Summarized literature review is shown in Table 1.
Summary of literature.
ACL: anterior cruciate ligament.
Conclusion
There is some clinical, radiological and cadaveric evidence to support the proposed role of restricted hip movement leading to ACL injury. Clinical and radiological studies assessing the risk of ACL injury have clearly demonstrated an association between restriction of internal and external rotation of the hip and the likelihood of previous ACL injury. However, prospective cohort studies are required to establish restricted hip as a risk factor for ACL injury. Furthermore, biomechanical in silico simulations and cadaveric studies have provided evidence for a mechanism of restricted hip-induced strain on the ACL, highlighting the importance of restrictions in internal rotation.
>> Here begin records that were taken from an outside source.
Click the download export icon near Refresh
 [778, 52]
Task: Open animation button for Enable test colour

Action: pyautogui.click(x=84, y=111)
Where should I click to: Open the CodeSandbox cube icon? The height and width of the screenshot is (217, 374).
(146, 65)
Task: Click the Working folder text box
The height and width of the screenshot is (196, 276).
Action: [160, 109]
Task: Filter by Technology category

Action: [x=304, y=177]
These insights will hopefully lead to targeted post-reconstruction rehabilitation protocols in cases where there is no morphological abnormality in the hip bony leading to the limitation in movement, thus helping prevent both ACL injury and ACL re-rupture. These studies also highlight the importance of clinical examination of the rotational range of movement of the hip when assessing patients with ACL injury.
Footnotes
Declaration of conflicting interests
The author(s) declared no potential conflicts of interest with respect to the research, authorship and/or publication of this article.
Funding
The author(s) disclosed receipt of the following financial support for the research, authorship and/or publication of this article: The senior author’s research is supported in part by CARE – Cambridge Arthritis Research Endeavour.